数据库名称：Mysql
数据库版本：MySQL 5.5.44-MariaDB - MariaDB Server
内容/问题描述：( 使用别的办法解决问题了 )
问题的SQL:
UPDATE `players`
SET `players`.`xp` = `players`.`xp` +
(SELECT count(oldplayers.`pid`) as addxp FROM (select
tmp.`pid`,tmp.`loginTime` from `players` tmp) as oldplayers
inner join `friends` tmpf on oldplayers.`pid` = tmpf.`playerB` where
tmpf.`friendship` = 2 and oldplayers.`loginTime` > (NOW() - INTERVAL 3 DAY)
and tmpf.`playerA` = 133223225)
WHERE `pid` = 133223225 ;
中间那一段(SELECT ... tmpf.`playerA` = 133223225 )
单独执行可得到资料笔数2笔, 用上述语法却是查到 0笔
大家好,
这个SQL问题的背景是我把玩家经验值xp
设计成需要好友进行登入游戏才会增加玩家经验值xp,
相关条件有:
好友登入动作需要在过去三天内进行才有效
( players.loginTime > (NOW() - INTERVAL 3 DAY) )
好友关系成立
( friends.friendship = 2 )
以上条件成立时,根据查询到的资料笔数,
用来增加玩家资料表players 的经验值xp
玩家资料表
TABLE players
pid
xp (经验值)
loginTime (登入时间)
玩家的好友资料表
TABLE friends
playerA (玩家本人pid ,资料内容可对应 players.pid)
playerB (好友的pid, 资料内容可对应 players.pid)
friendship (交往程度,2表示好友)
SQL 1 (没有问题, 可成功查询SQL 2需要的 xp)：
SELECT count(oldplayers.`pid`) as addxp
FROM (select tmp.`pid`,tmp.`loginTime` from `players` tmp) as oldplayers
inner join `friends` tmpf on oldplayers.`pid` = tmpf.`playerB`
WHERE tmpf.`friendship` = 2 and oldplayers.`loginTime` > (NOW() - INTERVAL 3
DAY) and tmpf.`playerA` = 133223225
SQL 2
(有问题的语法, 这是使用SQL 1的部分加入Update 里,
查询xp 完毕后同时更新xp, 语法执行没有出现问题, 但是结果有问题,
xp 没有增加, 经测试后得知 SQL 1的部分得到0, Why ???)

◇ ◇ ◇ ◇ ◇

## 设定任务 A
根据所给文本回答：
(i) 使用的数据库版本是什么？
(ii) 在 friends 表中，friendship 的值为多少表示好友？
(iii) 好友的登入动作需要在过去几天内进行才有效？

◇ ◇ ◇ ◇ ◇

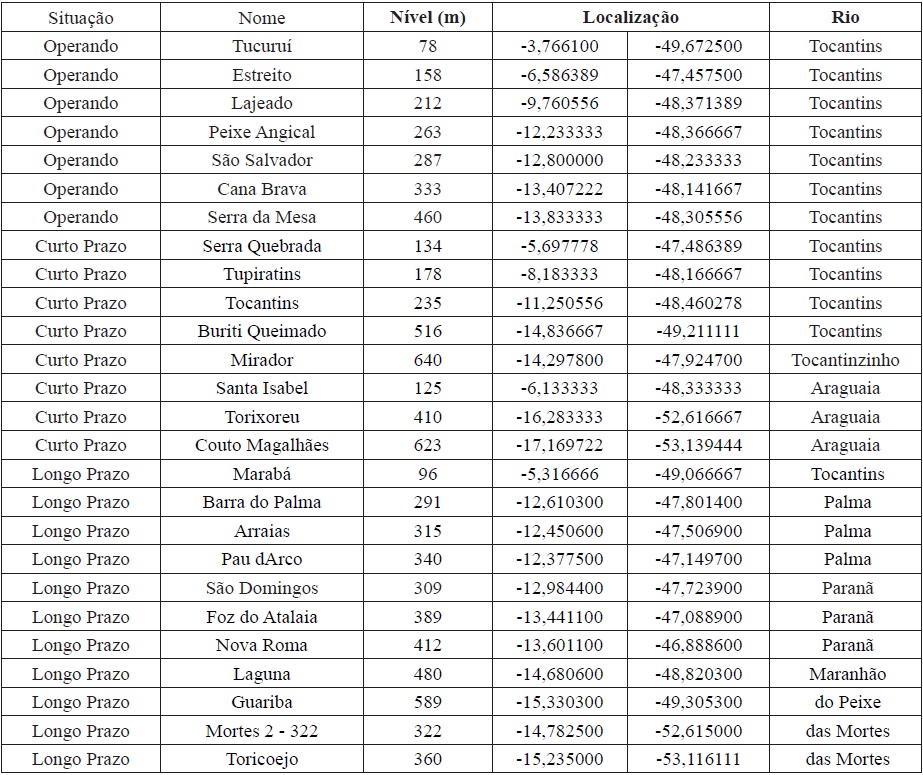Select the Tocantinzinho river cell
The image size is (923, 775).
coord(845,360)
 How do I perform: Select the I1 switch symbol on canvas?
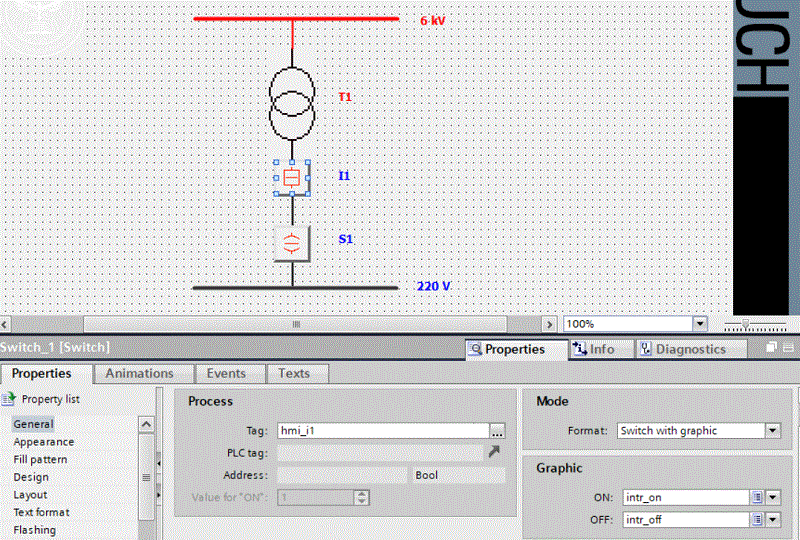tap(291, 177)
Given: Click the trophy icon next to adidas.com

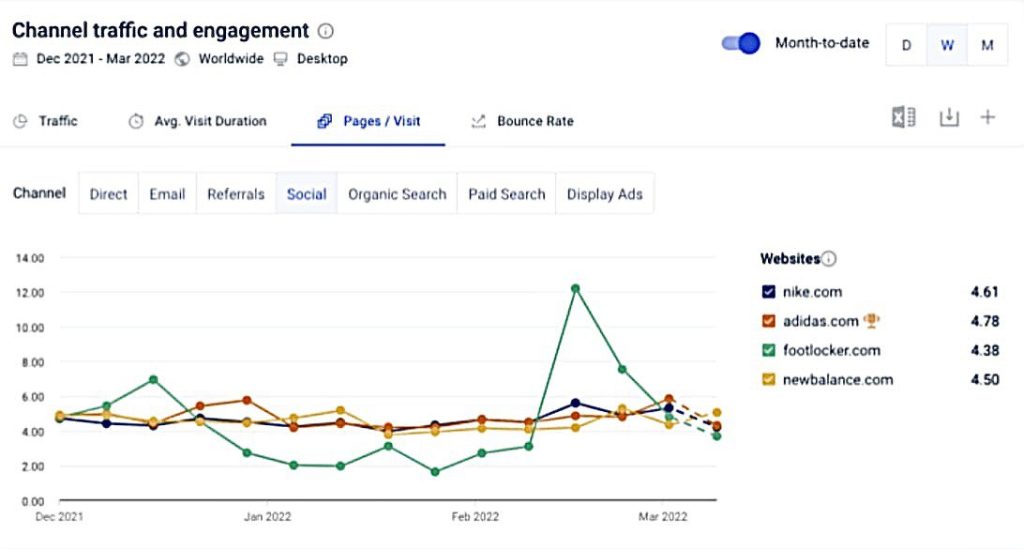Looking at the screenshot, I should point(872,321).

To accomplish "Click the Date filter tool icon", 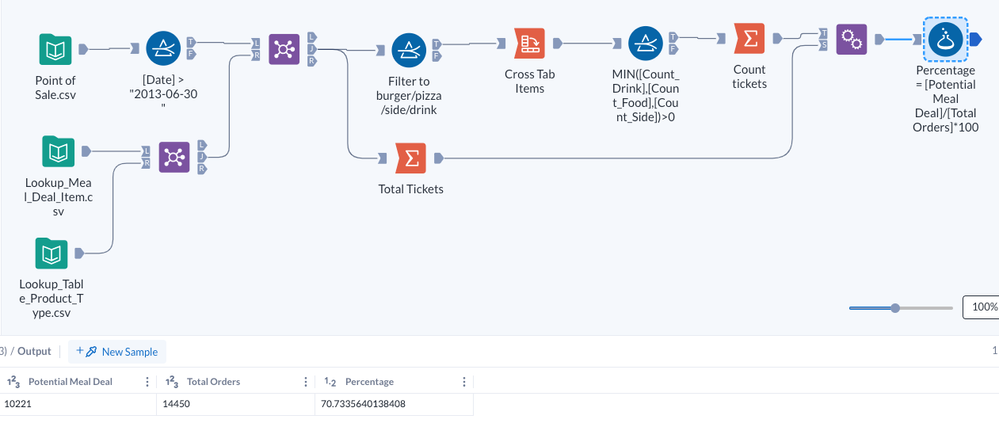I will coord(162,48).
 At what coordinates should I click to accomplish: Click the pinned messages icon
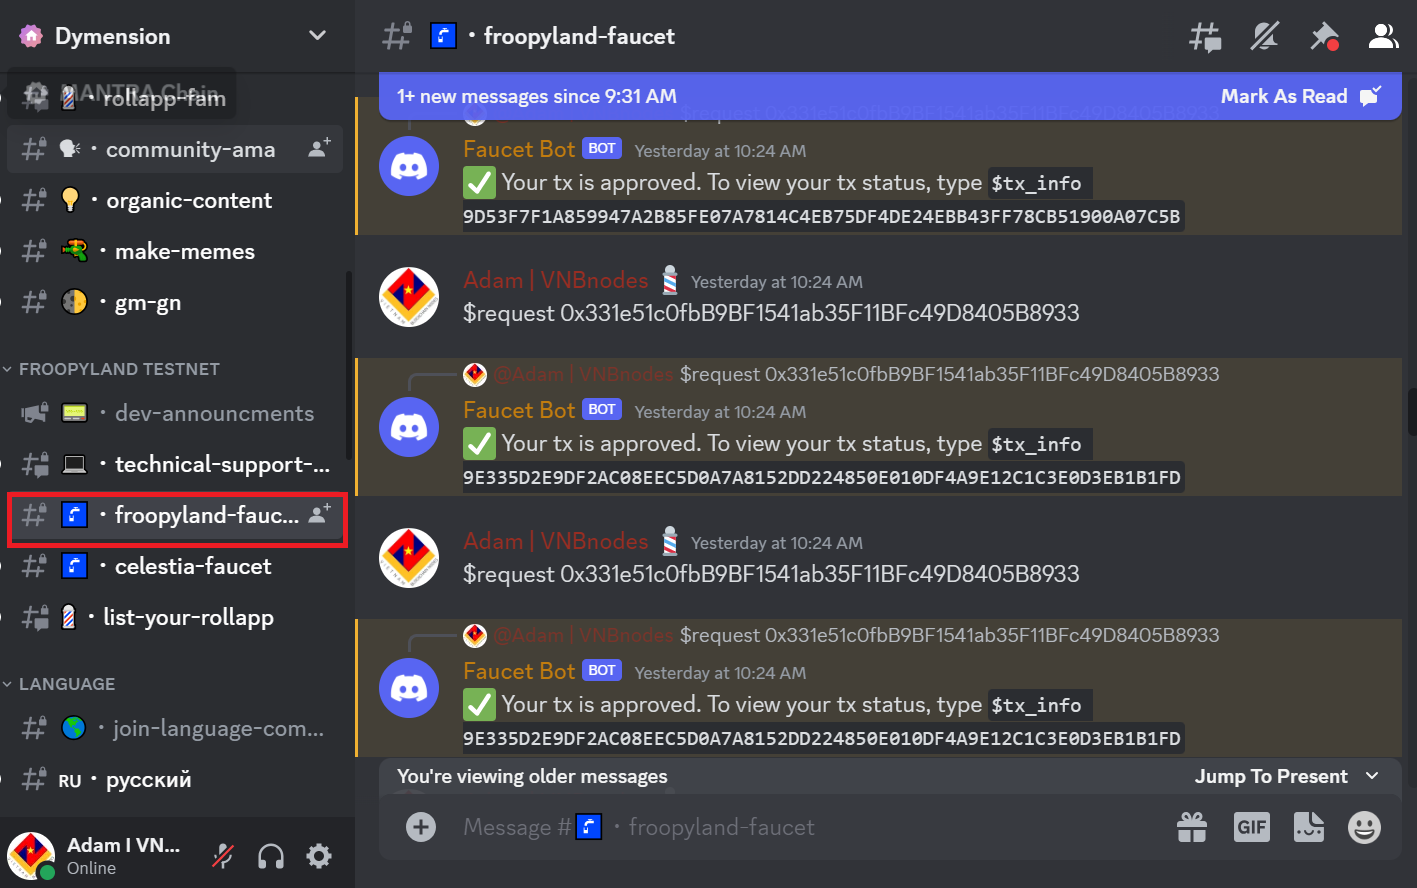pos(1324,35)
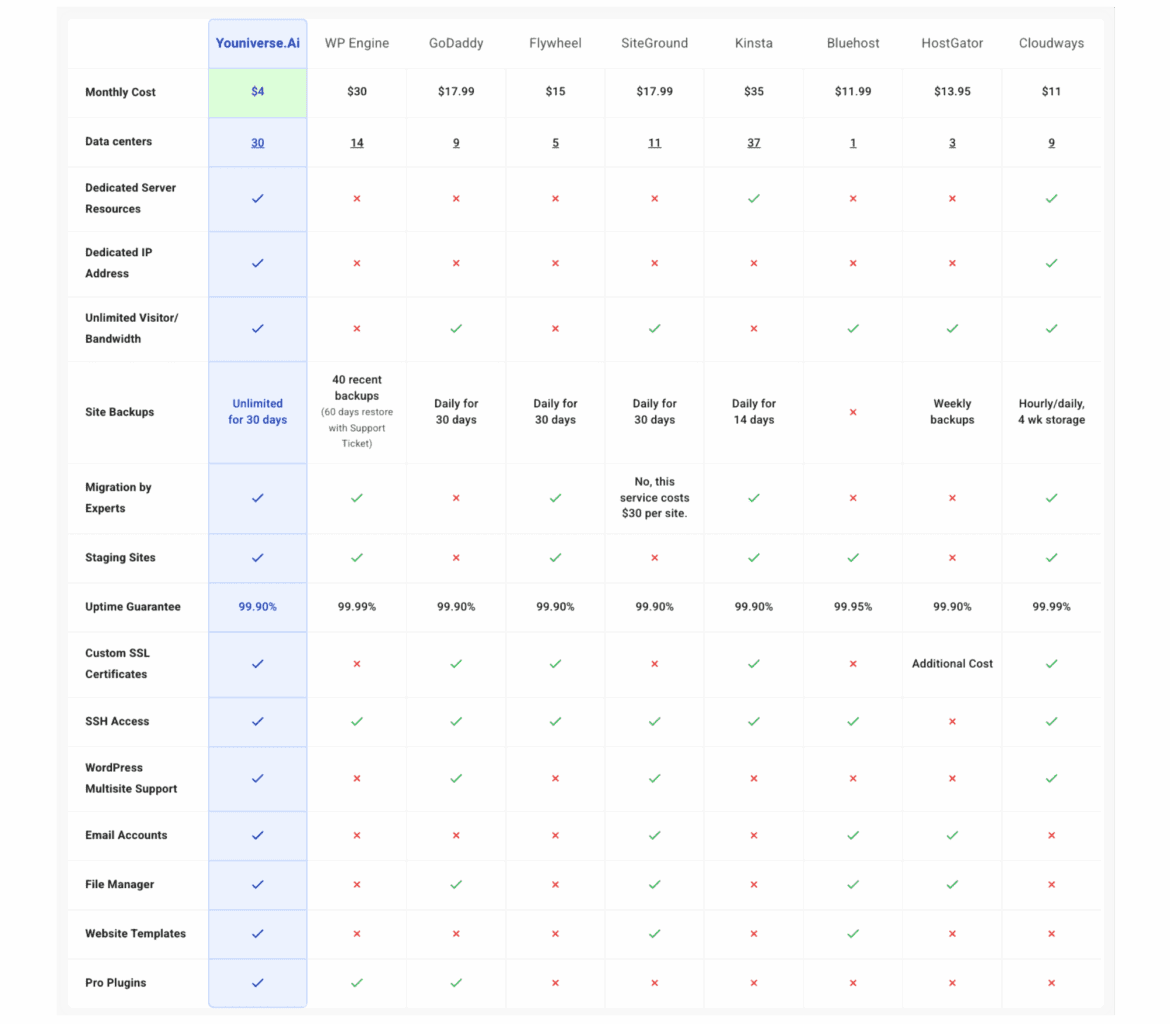Viewport: 1170px width, 1024px height.
Task: Click the Youniverse.Ai Email Accounts blue checkmark
Action: (x=258, y=835)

◇ ◇ ◇ ◇ ◇

## 设定任务 B
把记录中从含有“At what coordinates”的那一行起、一直到记录末尾的各行（首尾两行都算在内）输出为 Markdown 表格，两列分别为“行号”和“内容”，略去空行和图片。

## 任务结果 A
(i) MySQL 5.5.44-MariaDB - MariaDB Server
(ii) 2
(iii) 三天

## 任务结果 B
| 行号 | 内容 |
|---|---|
| 1 |  At what coordinates should I click to accomplish: Click the pinned messages icon |
| 2 | pos(1324,35) |
| 3 | Viewport: 1170px width, 1024px height. |
| 4 | Task: Click the Youniverse.Ai Email Accounts blue checkmark |
| 5 | Action: (x=258, y=835) |